Under conditions of almost permanent flooding, in anaerobiosis, arsenic exists mainly dissolved in the form of arsenite, its most toxic and most bioavailable form for the plant [13], which justifies the capture of arsenic by cultivated rice in flooding with NW order of magnitude greater than that of the drip irrigated with TWW. Arsenic is carried by the phloem to the seeds where it is stored in vacuoles and other tissues of the edible parts of the grain. Their storage in the grain is done mainly in the form of arsenite and dimethylarsinic acid [14].

4 Final Considerations

The use of TWW in rice irrigation is a challenging issue. The experiment carried out in pots during the 2019 season, based on physicochemical analysis of the water samples, confirmed the soil salinity risk associated with TWW. The high EC of drainage water, with 2758μS/cm, when TWW was used to irrigate (corresponding 96μS/cm for NW), with a predominance of the elements sodium and chlorine. This issue is very important for productivity and soil conservation. It should be noted that after the autumn-winter period, in which the pots were subject to precipitation and free drainage, the EC values dropped to values similar to the initial ones. The results on heavy metals in irrigation and drainage water, lead to the conclusion that they are at levels below the maximum stipulated by legislation.

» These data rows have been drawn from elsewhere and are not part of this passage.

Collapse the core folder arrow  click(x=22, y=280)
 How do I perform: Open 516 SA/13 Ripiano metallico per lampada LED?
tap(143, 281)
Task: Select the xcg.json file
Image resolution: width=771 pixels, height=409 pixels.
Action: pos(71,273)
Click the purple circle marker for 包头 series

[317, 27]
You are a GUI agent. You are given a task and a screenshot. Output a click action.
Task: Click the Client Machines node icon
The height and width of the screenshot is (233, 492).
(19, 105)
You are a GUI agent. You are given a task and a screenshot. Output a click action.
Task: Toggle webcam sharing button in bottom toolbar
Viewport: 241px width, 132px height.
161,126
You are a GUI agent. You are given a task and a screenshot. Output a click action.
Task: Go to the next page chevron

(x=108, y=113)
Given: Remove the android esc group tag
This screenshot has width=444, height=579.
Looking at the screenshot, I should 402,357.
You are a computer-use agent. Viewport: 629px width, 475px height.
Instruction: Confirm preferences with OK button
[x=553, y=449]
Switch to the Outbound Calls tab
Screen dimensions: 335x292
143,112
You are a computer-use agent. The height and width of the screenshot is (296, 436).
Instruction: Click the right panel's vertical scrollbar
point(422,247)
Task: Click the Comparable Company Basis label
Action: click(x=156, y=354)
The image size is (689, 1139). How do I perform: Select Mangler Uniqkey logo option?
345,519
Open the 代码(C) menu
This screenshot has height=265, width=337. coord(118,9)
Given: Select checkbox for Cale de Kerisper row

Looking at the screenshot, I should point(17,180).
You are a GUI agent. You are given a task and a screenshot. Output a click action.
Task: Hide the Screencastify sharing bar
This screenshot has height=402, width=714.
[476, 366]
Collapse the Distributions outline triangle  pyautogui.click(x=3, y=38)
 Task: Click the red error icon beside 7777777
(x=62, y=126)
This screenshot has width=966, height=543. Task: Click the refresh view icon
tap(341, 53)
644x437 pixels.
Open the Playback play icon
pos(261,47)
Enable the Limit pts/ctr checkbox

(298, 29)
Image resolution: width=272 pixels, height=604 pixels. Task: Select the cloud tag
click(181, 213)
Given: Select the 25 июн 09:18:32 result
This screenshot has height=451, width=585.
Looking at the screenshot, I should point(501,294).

Regarding the levels of heavy metals detected in rice grains, it was found that the grain produced in the SDI-NW treatment has a cadmium content above the legal limit. The greater solubility of this element is explained by the redox potential and the pH of the soil in these test conditions, although no progress has been made in this evaluation. The arsenic level was higher in grains produced in the F treatment, whereas that value in the SDI treatment is insignificant. Results showed that the irrigation with TWW rises the EC of drainage water, but that the rice grain does not present increased risks to public health due to the low content of arsenic, cadmium, lead and mercury. However, the irrigation method must be adapted to a SDI to avoid human and animal contact with putative contaminants present in this water and thus safeguarding Environmental and Food Safety. The use of TWW must imply a careful plan to monitor the soil salinity throughout the irrigation campaign, to prevent critical situations of reduced production, or soil conservation. Long term soil effects of TWW, including winter percolation, will be assessed in the future.